CHALLENGE: Recast the items between the lines holding "Collapse the chat bar with the chevron" and "coord(139,426)", inclusive, as a numbered list, leaving out any blank lines.

----

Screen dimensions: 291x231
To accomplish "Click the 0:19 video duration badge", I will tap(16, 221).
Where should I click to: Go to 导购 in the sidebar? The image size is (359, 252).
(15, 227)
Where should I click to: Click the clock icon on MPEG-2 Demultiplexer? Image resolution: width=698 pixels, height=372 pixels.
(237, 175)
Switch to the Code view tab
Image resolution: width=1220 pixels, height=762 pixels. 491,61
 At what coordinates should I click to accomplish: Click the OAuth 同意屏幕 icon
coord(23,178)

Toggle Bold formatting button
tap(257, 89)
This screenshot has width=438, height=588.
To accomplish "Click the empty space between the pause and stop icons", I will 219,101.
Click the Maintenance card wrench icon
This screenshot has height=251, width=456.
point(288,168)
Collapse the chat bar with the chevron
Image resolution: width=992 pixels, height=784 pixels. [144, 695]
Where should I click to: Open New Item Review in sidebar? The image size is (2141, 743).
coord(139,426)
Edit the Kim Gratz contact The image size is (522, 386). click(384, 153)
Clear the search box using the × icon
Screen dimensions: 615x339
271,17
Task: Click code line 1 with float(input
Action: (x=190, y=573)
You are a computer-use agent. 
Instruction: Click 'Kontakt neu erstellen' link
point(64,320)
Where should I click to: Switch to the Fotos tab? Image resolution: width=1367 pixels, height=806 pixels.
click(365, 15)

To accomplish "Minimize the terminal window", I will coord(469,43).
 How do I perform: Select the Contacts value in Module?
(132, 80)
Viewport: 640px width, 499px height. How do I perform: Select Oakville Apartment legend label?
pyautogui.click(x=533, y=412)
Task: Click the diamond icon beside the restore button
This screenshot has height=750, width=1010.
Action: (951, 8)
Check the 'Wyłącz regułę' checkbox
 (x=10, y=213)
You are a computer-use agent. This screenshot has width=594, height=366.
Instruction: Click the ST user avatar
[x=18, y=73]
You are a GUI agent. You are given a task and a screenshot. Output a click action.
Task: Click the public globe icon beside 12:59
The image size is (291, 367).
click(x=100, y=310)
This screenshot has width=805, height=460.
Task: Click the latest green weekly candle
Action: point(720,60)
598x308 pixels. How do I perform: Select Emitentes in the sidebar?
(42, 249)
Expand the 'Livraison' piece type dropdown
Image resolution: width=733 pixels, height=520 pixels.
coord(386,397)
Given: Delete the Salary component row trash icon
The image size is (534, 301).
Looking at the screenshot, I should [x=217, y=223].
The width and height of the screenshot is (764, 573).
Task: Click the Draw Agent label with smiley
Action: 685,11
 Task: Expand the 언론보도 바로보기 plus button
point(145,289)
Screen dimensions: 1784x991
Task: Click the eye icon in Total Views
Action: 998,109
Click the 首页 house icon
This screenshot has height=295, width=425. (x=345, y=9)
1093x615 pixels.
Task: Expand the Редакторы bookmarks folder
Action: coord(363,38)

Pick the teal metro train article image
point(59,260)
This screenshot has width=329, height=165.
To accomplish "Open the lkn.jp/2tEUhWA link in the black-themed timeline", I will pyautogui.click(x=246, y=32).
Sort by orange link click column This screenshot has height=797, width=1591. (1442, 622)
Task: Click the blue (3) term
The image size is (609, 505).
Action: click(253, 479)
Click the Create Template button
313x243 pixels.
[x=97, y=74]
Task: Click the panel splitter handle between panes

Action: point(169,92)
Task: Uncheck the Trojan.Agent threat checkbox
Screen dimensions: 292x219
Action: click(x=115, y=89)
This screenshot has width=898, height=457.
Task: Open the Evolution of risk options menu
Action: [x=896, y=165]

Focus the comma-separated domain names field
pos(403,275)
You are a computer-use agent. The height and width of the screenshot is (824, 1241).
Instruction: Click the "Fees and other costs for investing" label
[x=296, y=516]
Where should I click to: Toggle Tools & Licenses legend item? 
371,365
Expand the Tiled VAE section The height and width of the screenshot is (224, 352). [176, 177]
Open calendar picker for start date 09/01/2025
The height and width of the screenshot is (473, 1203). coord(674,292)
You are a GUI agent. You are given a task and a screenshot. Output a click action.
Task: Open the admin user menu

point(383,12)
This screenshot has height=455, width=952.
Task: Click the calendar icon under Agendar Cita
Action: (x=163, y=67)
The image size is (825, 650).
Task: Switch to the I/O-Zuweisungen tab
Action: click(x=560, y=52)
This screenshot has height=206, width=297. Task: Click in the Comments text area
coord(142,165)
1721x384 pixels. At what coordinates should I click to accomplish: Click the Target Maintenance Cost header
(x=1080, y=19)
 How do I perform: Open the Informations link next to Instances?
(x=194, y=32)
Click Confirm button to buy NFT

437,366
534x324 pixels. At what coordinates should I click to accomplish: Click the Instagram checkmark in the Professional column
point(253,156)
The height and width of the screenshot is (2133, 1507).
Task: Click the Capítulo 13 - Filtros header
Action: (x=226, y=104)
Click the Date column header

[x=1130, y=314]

----

EXERCISE SOLUTION:
1. Collapse the chat bar with the chevron
2. Image resolution: width=992 pixels, height=784 pixels. [144, 695]
3. Where should I click to: Open New Item Review in sidebar? The image size is (2141, 743).
4. coord(139,426)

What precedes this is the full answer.